> WHAT IS ASKED
Can you reproduce the whole listing below word for word, omitting the pictures?

>> begin

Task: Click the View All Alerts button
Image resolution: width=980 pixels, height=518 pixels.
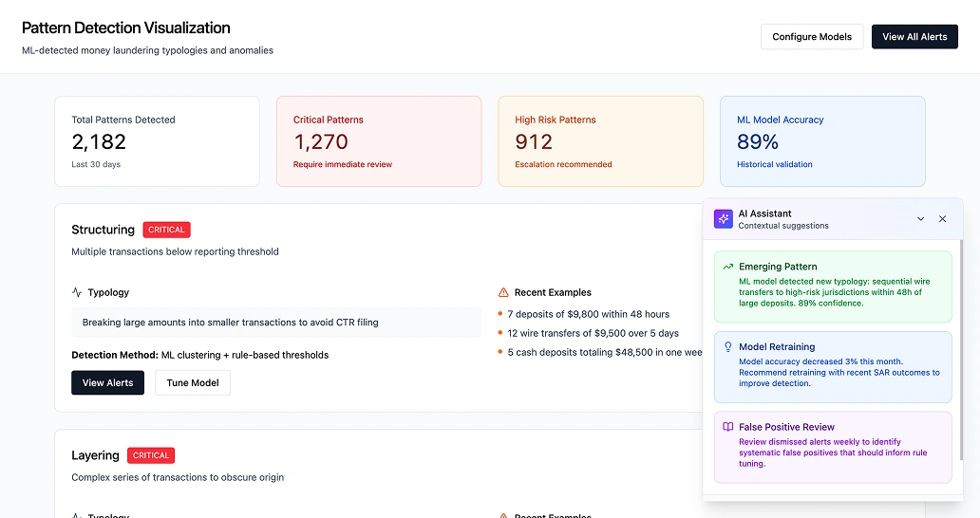Action: pos(914,37)
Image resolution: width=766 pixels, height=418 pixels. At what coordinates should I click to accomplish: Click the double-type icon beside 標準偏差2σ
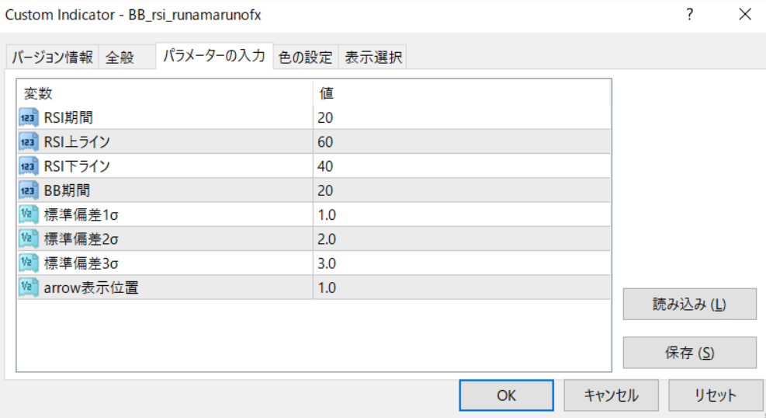(29, 239)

>> end

> EXERCISE SOLUTION
Task: Click the View All Alerts button
Image resolution: width=980 pixels, height=518 pixels.
Action: pos(914,37)
Image resolution: width=766 pixels, height=418 pixels. At what coordinates should I click to accomplish: Click the double-type icon beside 標準偏差2σ
(29, 239)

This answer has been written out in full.